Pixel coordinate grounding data
○ ○ ○ ○ ○ ○ ○

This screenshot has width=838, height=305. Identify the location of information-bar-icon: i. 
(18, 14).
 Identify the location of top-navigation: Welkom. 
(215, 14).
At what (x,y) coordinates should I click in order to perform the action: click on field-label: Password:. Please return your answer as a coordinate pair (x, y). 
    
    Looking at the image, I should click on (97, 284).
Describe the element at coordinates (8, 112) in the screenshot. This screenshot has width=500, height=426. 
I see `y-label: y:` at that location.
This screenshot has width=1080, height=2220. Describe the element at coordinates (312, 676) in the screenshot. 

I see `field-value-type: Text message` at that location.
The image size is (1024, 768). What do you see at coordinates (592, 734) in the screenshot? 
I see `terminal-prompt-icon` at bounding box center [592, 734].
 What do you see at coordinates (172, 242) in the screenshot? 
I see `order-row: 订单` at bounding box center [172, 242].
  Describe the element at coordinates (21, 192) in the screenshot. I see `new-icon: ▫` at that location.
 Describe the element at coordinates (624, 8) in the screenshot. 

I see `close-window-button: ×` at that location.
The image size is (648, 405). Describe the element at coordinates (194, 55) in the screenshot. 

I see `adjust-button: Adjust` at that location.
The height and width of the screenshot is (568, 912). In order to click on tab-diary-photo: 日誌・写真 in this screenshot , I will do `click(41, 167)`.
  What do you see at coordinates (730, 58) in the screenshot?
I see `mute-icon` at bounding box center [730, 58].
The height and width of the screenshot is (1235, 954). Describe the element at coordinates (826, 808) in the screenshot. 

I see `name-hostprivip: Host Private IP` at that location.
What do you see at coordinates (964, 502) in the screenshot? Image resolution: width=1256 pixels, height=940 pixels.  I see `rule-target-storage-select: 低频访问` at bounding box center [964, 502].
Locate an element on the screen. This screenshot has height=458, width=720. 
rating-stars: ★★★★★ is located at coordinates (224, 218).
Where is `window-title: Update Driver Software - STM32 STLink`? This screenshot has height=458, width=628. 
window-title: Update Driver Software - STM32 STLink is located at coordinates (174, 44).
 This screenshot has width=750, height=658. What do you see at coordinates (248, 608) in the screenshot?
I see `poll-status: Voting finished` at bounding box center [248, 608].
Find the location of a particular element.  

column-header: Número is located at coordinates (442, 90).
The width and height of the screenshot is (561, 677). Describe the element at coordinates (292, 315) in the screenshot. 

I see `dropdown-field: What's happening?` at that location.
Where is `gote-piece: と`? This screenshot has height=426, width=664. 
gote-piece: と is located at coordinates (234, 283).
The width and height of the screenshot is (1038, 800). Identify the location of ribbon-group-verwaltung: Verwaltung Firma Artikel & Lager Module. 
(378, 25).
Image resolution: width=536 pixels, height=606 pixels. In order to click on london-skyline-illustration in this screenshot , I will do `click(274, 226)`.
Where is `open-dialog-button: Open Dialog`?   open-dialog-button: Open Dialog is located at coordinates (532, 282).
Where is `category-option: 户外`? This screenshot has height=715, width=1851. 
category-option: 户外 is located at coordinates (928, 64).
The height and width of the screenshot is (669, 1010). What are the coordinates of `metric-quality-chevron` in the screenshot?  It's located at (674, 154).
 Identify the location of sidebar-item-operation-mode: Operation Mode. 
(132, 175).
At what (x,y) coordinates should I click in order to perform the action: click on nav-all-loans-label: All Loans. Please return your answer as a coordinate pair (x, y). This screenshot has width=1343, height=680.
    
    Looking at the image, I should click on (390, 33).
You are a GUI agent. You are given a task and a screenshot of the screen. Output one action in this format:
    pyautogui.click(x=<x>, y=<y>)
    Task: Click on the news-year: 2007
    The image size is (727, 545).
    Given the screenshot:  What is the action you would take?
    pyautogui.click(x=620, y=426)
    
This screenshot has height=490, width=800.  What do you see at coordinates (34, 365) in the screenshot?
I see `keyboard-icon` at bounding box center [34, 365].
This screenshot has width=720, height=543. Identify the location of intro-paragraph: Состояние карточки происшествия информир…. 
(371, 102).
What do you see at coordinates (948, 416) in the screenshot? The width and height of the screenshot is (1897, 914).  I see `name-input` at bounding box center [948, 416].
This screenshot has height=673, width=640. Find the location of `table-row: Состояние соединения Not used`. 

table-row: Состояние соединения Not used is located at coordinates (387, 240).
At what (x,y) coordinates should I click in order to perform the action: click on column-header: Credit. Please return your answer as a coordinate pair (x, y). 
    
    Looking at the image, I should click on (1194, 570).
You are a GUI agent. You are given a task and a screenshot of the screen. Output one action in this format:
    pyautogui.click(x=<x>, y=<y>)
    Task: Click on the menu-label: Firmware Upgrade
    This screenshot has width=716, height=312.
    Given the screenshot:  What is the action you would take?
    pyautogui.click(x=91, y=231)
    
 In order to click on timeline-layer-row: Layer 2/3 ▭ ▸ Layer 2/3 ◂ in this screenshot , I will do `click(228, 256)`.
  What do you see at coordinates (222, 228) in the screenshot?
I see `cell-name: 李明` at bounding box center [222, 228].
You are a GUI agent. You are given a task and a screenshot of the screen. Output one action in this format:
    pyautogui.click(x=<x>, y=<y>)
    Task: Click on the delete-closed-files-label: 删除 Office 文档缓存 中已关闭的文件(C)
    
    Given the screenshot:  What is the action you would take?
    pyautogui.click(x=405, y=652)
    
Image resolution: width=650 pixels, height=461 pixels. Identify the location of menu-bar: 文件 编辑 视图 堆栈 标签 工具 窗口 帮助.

○ ○ ○ ○ ○ ○ ○

--- About this exercise ---
Gather every line above that holds the word "gote", and copy each one in full.

--- Output below ---
Where is `gote-piece: と`? This screenshot has height=426, width=664. 
gote-piece: と is located at coordinates (234, 283).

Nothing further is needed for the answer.